» **Recorded data**:
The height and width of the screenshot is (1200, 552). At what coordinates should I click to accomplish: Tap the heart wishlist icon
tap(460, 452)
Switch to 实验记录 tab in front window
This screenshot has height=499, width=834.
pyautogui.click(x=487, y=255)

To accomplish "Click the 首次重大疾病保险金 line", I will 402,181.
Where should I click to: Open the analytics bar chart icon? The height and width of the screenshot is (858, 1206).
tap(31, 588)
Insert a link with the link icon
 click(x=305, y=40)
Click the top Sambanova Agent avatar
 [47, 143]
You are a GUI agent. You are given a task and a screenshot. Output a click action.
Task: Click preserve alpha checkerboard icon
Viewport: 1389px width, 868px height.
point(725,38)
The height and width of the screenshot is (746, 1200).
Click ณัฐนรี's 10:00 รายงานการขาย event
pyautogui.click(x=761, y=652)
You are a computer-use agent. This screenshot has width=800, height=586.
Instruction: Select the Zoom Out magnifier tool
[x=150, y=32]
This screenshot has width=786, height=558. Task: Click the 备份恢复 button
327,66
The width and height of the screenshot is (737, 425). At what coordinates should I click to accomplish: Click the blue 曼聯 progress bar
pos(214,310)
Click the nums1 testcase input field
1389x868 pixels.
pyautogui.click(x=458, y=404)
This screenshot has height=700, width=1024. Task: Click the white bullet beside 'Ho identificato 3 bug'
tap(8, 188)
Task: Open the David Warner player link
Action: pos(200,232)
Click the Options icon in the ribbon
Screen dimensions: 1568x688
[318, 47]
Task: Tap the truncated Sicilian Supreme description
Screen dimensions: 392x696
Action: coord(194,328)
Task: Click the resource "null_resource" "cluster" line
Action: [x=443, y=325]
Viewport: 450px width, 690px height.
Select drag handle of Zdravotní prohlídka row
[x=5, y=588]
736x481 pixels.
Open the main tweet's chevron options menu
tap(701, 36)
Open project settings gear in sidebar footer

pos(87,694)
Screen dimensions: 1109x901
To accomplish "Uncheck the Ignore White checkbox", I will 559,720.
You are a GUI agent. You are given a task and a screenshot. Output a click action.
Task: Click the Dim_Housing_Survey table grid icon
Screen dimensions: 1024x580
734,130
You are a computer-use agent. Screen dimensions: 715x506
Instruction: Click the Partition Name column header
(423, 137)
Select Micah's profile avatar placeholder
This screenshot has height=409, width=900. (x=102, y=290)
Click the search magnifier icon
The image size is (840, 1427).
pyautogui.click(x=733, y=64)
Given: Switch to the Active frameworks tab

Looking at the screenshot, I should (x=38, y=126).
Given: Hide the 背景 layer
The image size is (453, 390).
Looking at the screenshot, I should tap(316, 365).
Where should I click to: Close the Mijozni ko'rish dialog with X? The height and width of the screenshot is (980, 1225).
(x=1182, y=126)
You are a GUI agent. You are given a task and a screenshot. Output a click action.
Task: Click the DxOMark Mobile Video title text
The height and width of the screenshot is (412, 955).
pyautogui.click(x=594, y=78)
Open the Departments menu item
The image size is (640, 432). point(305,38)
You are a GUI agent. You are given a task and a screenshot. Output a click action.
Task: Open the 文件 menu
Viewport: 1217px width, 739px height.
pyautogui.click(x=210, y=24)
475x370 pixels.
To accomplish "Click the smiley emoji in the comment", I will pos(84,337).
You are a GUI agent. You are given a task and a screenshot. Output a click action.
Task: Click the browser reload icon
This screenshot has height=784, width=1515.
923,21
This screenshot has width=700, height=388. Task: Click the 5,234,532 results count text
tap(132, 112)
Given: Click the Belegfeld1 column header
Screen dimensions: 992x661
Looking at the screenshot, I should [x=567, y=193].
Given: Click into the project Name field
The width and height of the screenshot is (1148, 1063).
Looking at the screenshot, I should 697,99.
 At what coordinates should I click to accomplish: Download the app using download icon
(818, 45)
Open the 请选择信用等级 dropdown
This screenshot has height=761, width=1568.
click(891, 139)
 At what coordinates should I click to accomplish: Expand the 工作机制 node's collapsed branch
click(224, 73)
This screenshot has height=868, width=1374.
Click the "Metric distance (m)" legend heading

» **What this task involves**:
Return the lines between the one containing "I will 402,181." and the one containing "[x=5, y=588]", inclusive, reproducing them exactly.

» **Correct output**:
To accomplish "Click the 首次重大疾病保险金 line", I will 402,181.
Where should I click to: Open the analytics bar chart icon? The height and width of the screenshot is (858, 1206).
tap(31, 588)
Insert a link with the link icon
 click(x=305, y=40)
Click the top Sambanova Agent avatar
 [47, 143]
You are a GUI agent. You are given a task and a screenshot. Output a click action.
Task: Click preserve alpha checkerboard icon
Viewport: 1389px width, 868px height.
point(725,38)
The height and width of the screenshot is (746, 1200).
Click ณัฐนรี's 10:00 รายงานการขาย event
pyautogui.click(x=761, y=652)
You are a computer-use agent. This screenshot has width=800, height=586.
Instruction: Select the Zoom Out magnifier tool
[x=150, y=32]
This screenshot has width=786, height=558. Task: Click the 备份恢复 button
327,66
The width and height of the screenshot is (737, 425). At what coordinates should I click to accomplish: Click the blue 曼聯 progress bar
pos(214,310)
Click the nums1 testcase input field
1389x868 pixels.
pyautogui.click(x=458, y=404)
This screenshot has height=700, width=1024. Task: Click the white bullet beside 'Ho identificato 3 bug'
tap(8, 188)
Task: Open the David Warner player link
Action: pos(200,232)
Click the Options icon in the ribbon
Screen dimensions: 1568x688
[318, 47]
Task: Tap the truncated Sicilian Supreme description
Screen dimensions: 392x696
Action: coord(194,328)
Task: Click the resource "null_resource" "cluster" line
Action: [x=443, y=325]
Viewport: 450px width, 690px height.
Select drag handle of Zdravotní prohlídka row
[x=5, y=588]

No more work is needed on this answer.